EXERCISE GOAL: After locating the line with "How do I perform: Select", set down that line and all the lines that follow it, unchanged, to the end of the records; omit the pictures.

BEGIN RECORDS FOR THIS TASK

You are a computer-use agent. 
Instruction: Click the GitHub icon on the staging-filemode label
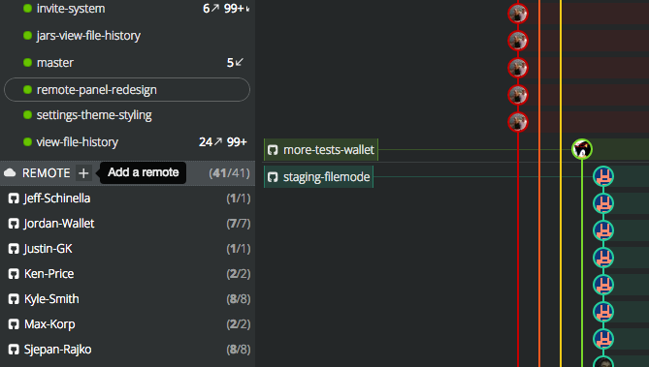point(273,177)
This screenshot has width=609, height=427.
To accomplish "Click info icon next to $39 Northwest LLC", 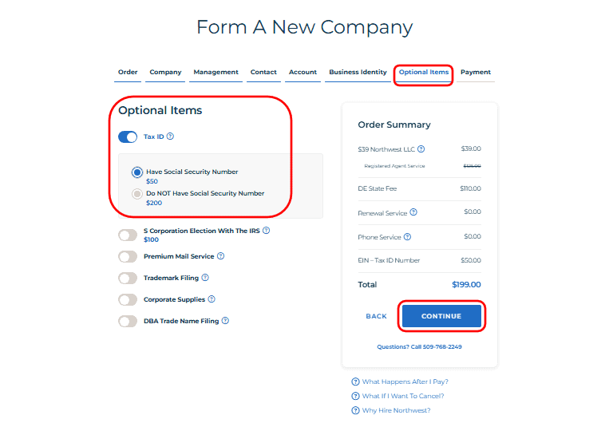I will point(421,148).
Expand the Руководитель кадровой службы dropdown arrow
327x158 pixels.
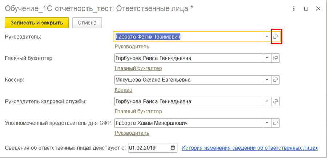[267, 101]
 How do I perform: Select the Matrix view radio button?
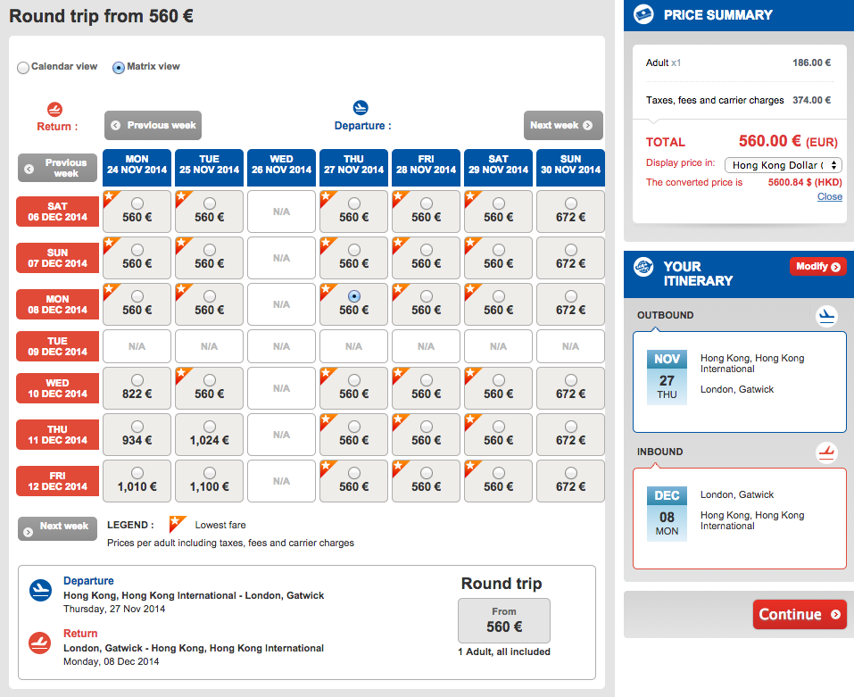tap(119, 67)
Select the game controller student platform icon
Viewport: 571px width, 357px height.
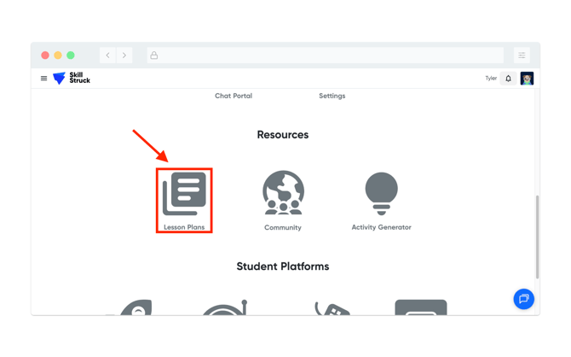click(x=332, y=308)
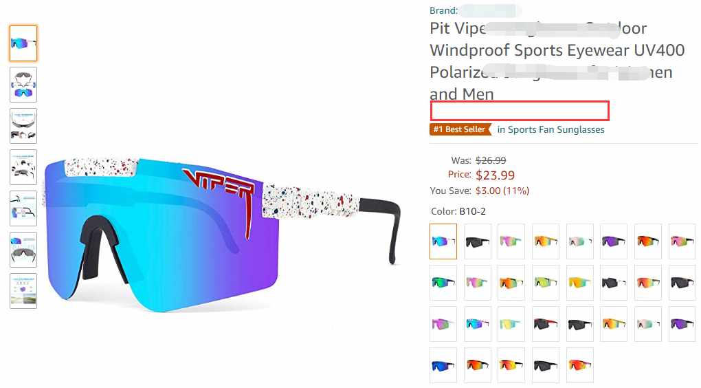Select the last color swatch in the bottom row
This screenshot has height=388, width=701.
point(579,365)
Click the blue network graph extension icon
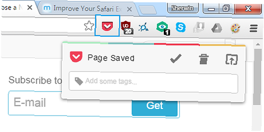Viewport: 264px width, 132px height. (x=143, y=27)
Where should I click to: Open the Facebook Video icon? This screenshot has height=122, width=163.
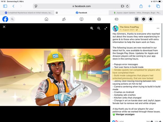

END RECORDS FOR THIS TASK

EXERCISE ANSWER:
 How do I perform: Select the Matrix view radio button?
tap(119, 67)
Select the game controller student platform icon
Viewport: 571px width, 357px height.
click(x=332, y=308)
Select the last color swatch in the bottom row
This screenshot has height=388, width=701.
point(579,365)
Click the blue network graph extension icon
Viewport: 264px width, 132px height. (x=143, y=27)
Where should I click to: Open the Facebook Video icon? This screenshot has height=122, width=163.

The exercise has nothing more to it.